TO DO: Render this sentence from the text on the sulphur hatch in Spanish: "These yellowish mayflies are actually made up of three (3) different mayfly species; Ephemerella rotunda, E. invaria, and E. dorothea."

EXCERPT:
<<<<

With the best hatch of the season fast approaching, I thought it might be helpful for some of the “Newbie’s” to post a few words on the Sulphur Hatch to get them off to a flying start this month… so if anyone has anything to add in the way of tips, tricks, details, etc. PLEASE feel free to chime in!

The months of May and June here in southeastern PA bring forth the greatest event of the fly-fishing season… the SULPHUR HATCH. These yellowish mayflies are actually made up of three (3) different mayfly species; Ephemerella rotunda, E. invaria, and E. dorothea. Most streams in SEPA hold all three (3) species which can be good AND bad. It’s good because it extends the sulphur hatch from 1st/2nd week of May through much of June (most seasons)… and it’s bad because there are subtleties that the fish notice and key on (sometimes) and if the angler does not adjust, he (or she) could be in for a long evening. The good news though, is that the “bad” is well within your control.

>>>>

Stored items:
<<<<

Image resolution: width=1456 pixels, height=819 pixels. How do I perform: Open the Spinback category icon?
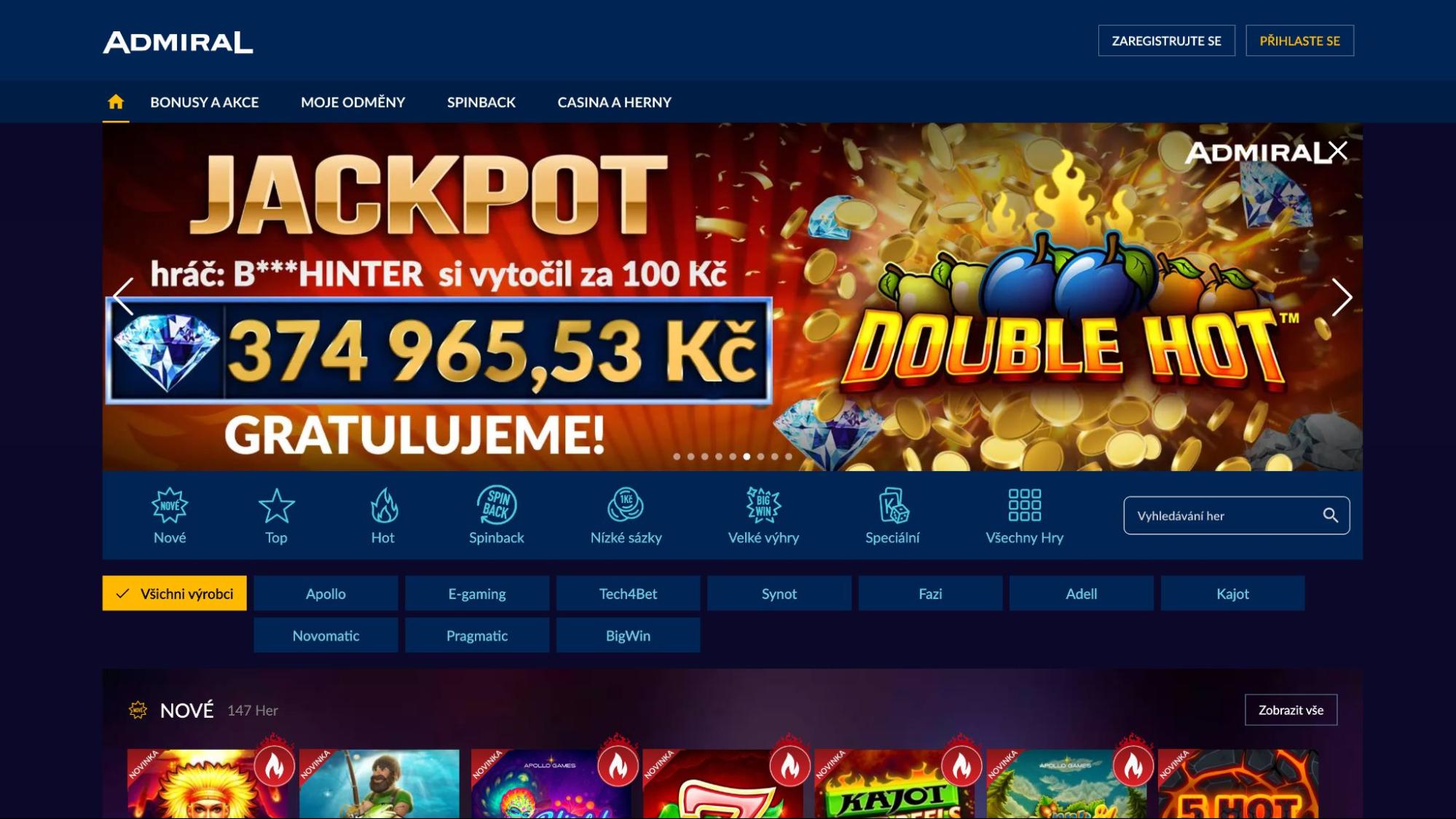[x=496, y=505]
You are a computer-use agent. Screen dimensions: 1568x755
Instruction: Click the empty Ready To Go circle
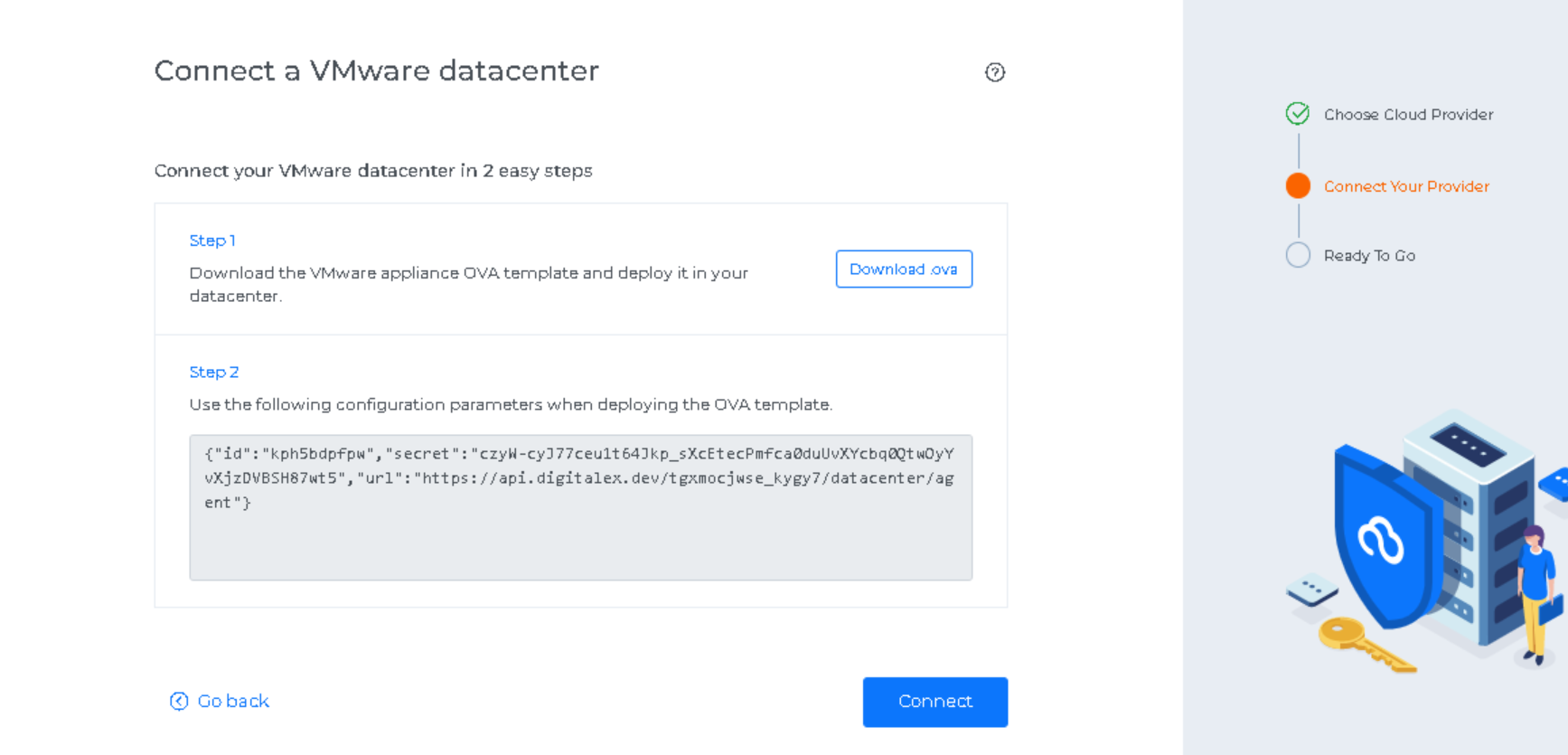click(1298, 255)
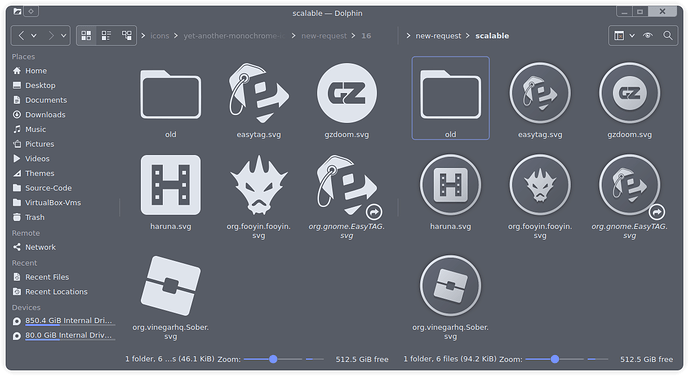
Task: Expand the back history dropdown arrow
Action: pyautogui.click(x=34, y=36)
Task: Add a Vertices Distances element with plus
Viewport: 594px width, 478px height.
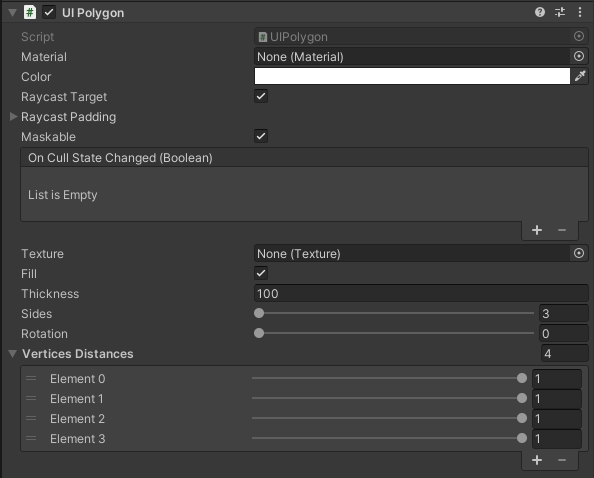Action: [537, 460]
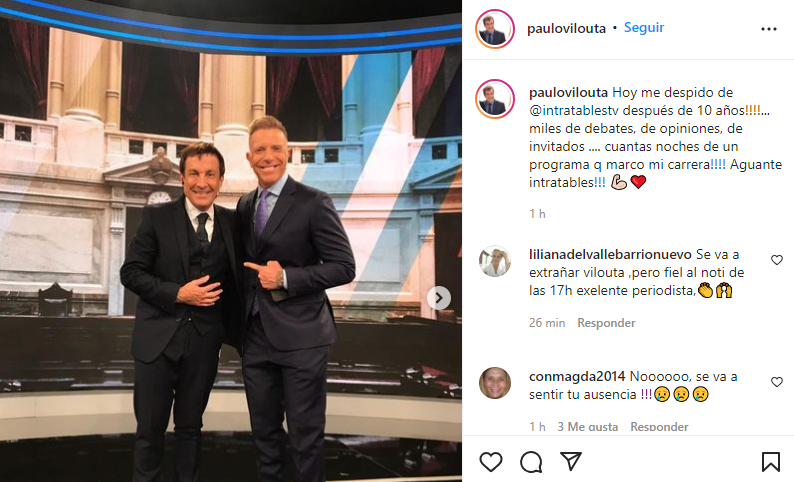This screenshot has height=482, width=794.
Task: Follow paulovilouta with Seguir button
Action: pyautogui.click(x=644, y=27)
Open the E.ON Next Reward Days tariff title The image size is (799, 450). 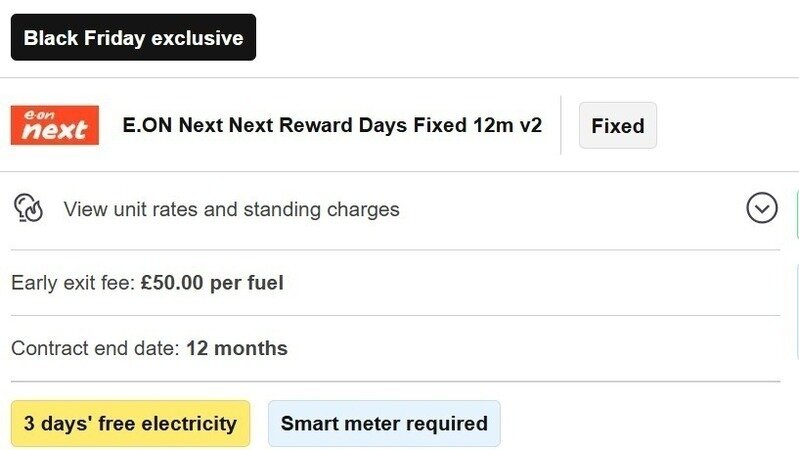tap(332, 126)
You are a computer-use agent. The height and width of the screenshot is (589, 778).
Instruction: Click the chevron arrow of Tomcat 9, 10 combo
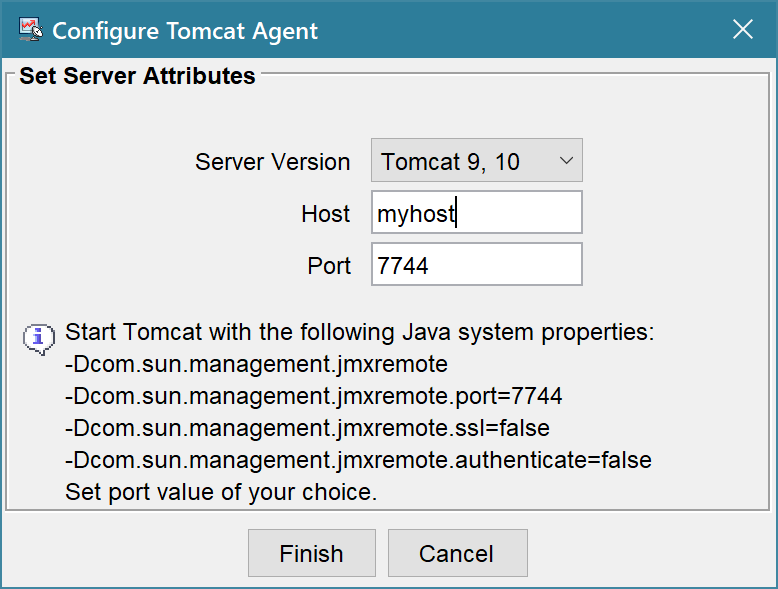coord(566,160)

>>>>
<<<<

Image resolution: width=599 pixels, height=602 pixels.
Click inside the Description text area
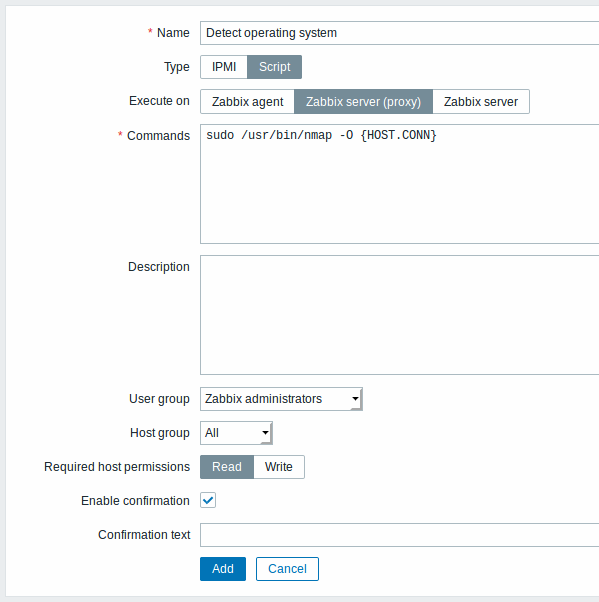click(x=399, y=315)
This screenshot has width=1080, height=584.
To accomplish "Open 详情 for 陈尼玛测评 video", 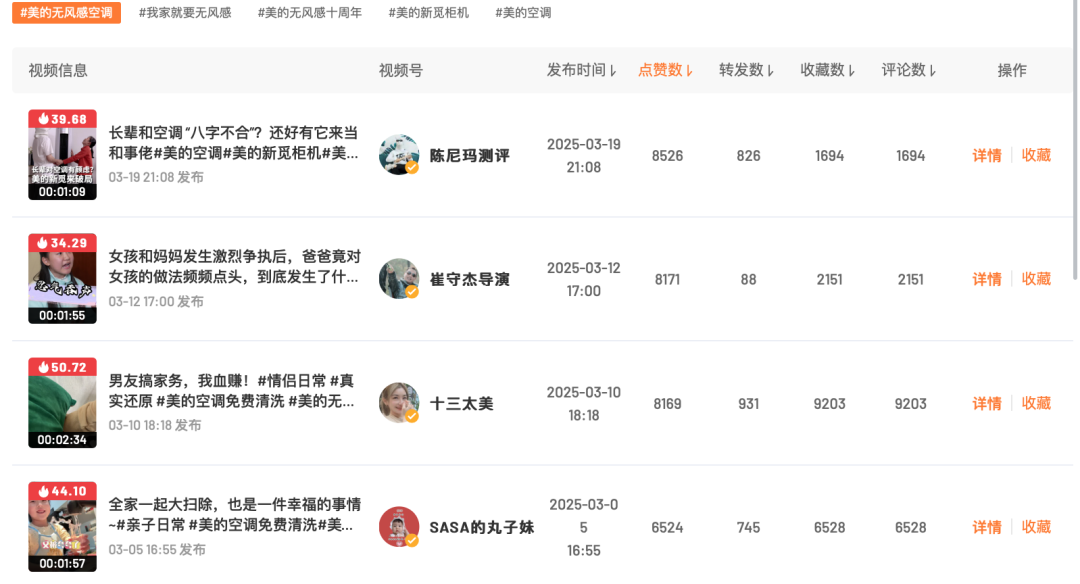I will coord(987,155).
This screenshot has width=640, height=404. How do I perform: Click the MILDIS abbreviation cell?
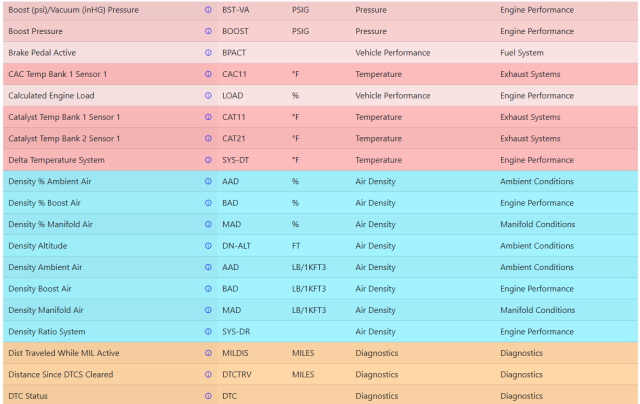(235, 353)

>>>>

ANSWER BOX: Estas efímeras amarillentas en realidad están formadas por tres (3) especies distintas de efímeras; Ephemerella rotunda, E. invaria y E. dorothea.